PostgreSQL is very good at keeping your data safe so it doesn’t disappear by itself. Unfortunately, the same holds in reverse–if data has been deleted, it stays unrecoverable.
In this article, we’ll explore options for recovering deleted data from PostgreSQL tables.

Option 1: cautious people use transactions

If you never make any mistakes when working with data, there won’t be any need for emergency procedures. But since we are all human, things like this happen:

-- remove an entry from our contact list
db=> DELETE FROM addressbook WHERE name = 'Heinz Schmidt';
DELETE 3
-- PANIC:  WHY WERE THERE 3 ROWS AND NOT JUST ONE

A good habit to acquire is to always use transactions, and only COMMIT them after checking everything is okay.

-- remove an entry from our contact list
db=> BEGIN;
BEGIN
db=*> DELETE FROM addressbook WHERE name = 'Heinz Schmidt';
DELETE 3
-- NOTICE:  huh?
db=*> ROLLBACK;
ROLLBACK

With a transaction, the unexpected row count was much less stressful.

Option 2: careful people have backups

If you have working backups, you can recover from any data handling mistakes by fetching everything from backup again.

-- remove an entry from our contact list
db=> DELETE FROM addressbook WHERE name = 'Heinz Schmidt';
DELETE 3
-- WARNING:  oh no, not again
db=> SELECT now();
             now
-----------------------------
 2024-03-11 16:22:25.1679+01

You could now perform a Point In Time Recovery (PITR) to a timestamp just before the undesirable DELETE command.
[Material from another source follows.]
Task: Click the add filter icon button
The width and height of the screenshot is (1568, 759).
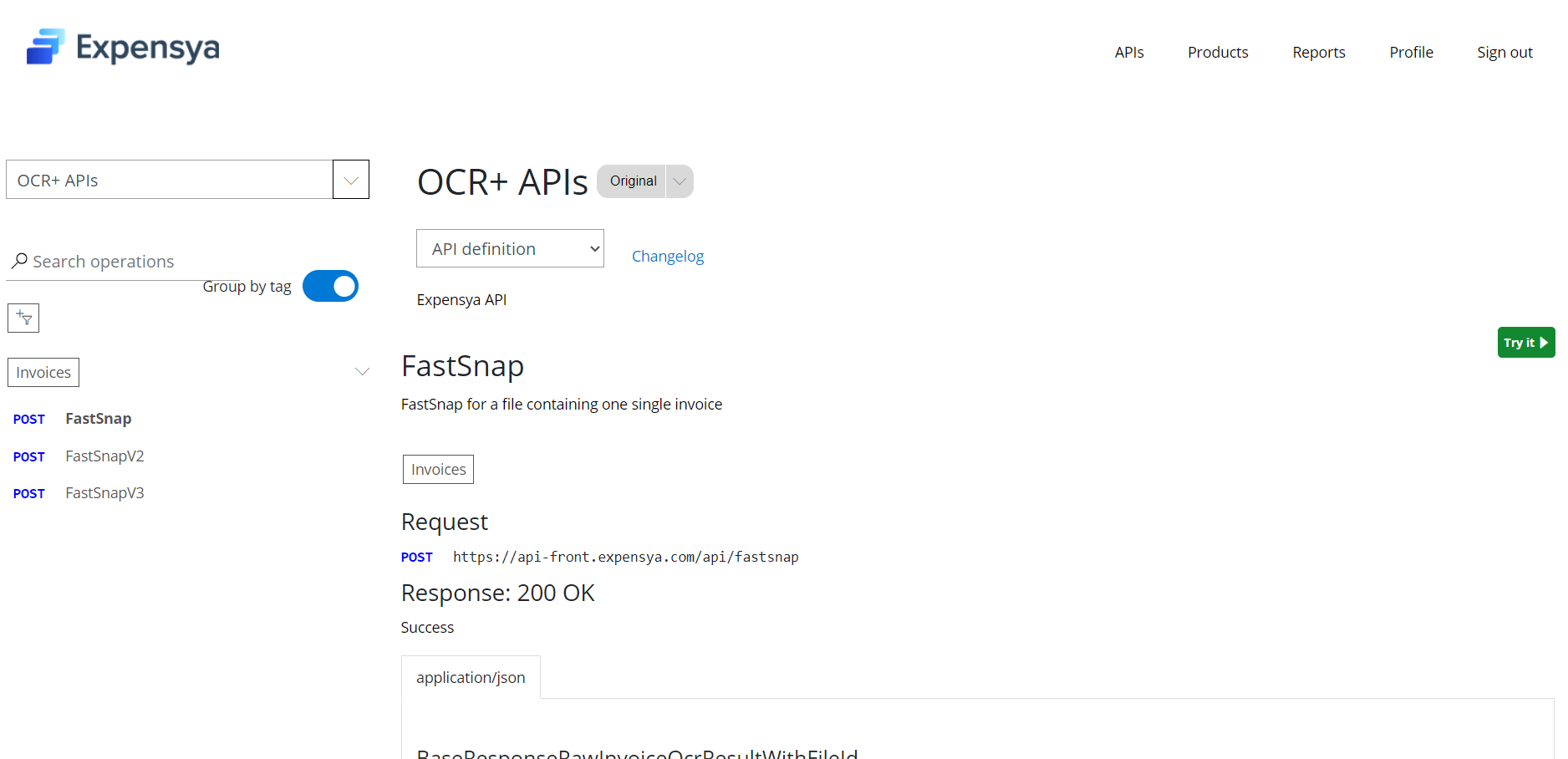Action: pyautogui.click(x=23, y=318)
Option 3: quick people use pg_dirtyread

Let’s say options 1 and 2 failed, and we really have to recover the data from the running PostgreSQL instance. The good news is that DELETE does not actually delete data, it just marks it as invisible for subsequent transactions. This is done to allow concurrent transactions to still read the data. The actual removal of rows occurs only when VACUUM (or autovacuum) cleans up the table. (For those interested in more details about that mechanism, see the MVCC chapter in the PostgreSQL documentation.)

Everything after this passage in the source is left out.